John gestures toward the barman and he sloshes whiskey carelessly over both he and Carl’s shot glasses, splashing some on the bar top. They shoot it simultaneously before the barman barely has a chance to put the bottle back. He wordlessly holds up the Jack and they both nod. What’s another shot?


“What happened?”


“Does it matter?”


“I’m askin’, aren’t I?”


“They found his trawler run aground. Bottom was chewed nearly clean through by the reef.”


“And he wasn’t on the boat?”


“No trace.”


“So he …?”


It wasn’t the first time a boat had come back without its fisherman in this village, and it wouldn’t be the last. No one ever said the word out loud, but it was always the topic of much indirect gossip whether it was an accident or a choice that he ended up in the sea.


“No way to know.”


“Didn’t the Guard say his radio was smashed to hell?”

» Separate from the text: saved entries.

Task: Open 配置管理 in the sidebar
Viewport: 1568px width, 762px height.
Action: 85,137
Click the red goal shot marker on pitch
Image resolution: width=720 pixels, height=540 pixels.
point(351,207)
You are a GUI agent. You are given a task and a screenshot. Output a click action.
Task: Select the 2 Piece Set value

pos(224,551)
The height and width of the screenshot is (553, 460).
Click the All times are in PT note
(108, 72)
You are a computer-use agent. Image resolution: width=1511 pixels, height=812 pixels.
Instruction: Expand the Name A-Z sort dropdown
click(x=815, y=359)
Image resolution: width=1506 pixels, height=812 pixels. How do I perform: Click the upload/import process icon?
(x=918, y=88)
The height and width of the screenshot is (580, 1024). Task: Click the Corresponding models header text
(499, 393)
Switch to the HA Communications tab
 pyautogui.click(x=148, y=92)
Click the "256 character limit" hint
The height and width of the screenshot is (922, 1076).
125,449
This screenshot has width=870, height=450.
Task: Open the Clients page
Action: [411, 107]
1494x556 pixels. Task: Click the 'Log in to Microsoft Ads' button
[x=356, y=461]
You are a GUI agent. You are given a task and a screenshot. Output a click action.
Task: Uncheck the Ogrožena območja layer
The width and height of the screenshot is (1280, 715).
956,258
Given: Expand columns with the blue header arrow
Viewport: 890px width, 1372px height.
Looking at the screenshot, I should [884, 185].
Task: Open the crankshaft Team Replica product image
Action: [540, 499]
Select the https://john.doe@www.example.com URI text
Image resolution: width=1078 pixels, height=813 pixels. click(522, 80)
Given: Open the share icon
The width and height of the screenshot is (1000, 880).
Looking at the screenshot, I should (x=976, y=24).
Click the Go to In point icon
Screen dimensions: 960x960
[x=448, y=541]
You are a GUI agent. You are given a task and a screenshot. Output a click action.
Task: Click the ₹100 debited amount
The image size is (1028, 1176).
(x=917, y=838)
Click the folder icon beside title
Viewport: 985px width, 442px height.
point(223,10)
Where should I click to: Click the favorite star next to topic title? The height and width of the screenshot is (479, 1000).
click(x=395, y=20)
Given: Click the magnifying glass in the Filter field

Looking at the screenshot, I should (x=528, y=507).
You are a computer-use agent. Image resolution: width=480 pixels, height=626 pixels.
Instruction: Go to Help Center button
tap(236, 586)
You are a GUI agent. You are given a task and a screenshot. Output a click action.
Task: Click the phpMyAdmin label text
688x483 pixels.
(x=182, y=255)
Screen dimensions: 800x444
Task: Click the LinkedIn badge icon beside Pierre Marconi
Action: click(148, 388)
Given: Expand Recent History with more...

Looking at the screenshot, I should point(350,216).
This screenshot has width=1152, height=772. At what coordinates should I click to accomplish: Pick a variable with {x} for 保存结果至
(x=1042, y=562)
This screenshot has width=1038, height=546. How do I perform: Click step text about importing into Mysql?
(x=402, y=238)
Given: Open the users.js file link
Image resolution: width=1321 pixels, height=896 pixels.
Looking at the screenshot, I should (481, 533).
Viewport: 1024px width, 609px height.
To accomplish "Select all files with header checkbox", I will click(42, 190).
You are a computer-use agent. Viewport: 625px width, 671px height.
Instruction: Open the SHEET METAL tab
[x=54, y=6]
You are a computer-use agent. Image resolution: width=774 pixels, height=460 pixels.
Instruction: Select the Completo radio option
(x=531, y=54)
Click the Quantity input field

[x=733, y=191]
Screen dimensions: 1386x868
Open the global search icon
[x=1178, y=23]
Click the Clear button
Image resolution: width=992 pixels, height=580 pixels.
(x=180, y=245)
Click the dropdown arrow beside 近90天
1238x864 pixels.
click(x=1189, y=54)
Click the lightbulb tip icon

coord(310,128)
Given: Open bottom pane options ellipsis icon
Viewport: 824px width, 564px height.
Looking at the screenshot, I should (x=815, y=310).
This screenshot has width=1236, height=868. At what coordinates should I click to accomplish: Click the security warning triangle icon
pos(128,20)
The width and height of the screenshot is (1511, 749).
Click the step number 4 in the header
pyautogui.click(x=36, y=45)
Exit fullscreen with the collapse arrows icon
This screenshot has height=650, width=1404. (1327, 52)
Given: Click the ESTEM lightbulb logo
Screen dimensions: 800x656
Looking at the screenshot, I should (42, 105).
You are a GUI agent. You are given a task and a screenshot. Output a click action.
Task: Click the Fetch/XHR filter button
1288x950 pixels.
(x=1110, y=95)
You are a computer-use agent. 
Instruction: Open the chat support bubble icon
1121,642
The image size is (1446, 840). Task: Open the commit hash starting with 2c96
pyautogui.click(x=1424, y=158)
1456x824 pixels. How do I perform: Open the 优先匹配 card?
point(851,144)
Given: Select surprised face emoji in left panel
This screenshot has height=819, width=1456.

John stares daggers at Carl for daring to mention it, so Carl shoots his bourbon and doesn’t press him. They’ll say it was an accident. Maybe he ran into a squall and a powerful wave knocked him off deck. Maybe he ran out of water, passed out too close to the bow and went overboard. Officially, they’ll say what John said: there’s no way to know, and the guard will classify it in their official report as an accident. But the people in the village will whisper about that smashed radio for years.


“How’s Sarah holdin’ up?”


“How do you think?”


“Thank God there weren’t any kids.”


John stares at his whiskey glass with hollow eyes.


“Wait. Sarah’s not …”


Carl’s unfinished question is answered only by silence and then the sound of John’s swallowing and his shot glass hitting the bar top.


“Huh.”


“Yep. Three months along. Just found that out, too.”


They sit in companionable, if sorrowful, silence for the next few minutes. Carl has no idea what to say. Other patrons come and go through the tavern door, cold nor’easter wind blowing in each time it opens. Some of them have heard John’s story by now and look the other way when they see him sitting at the bar.


“What’s next?” John wonders, his voice cracking.


All Carl can give him is a calloused hand clapping his shoulder.


“I don’t know, John. But we’re all here with you while you figure it out.”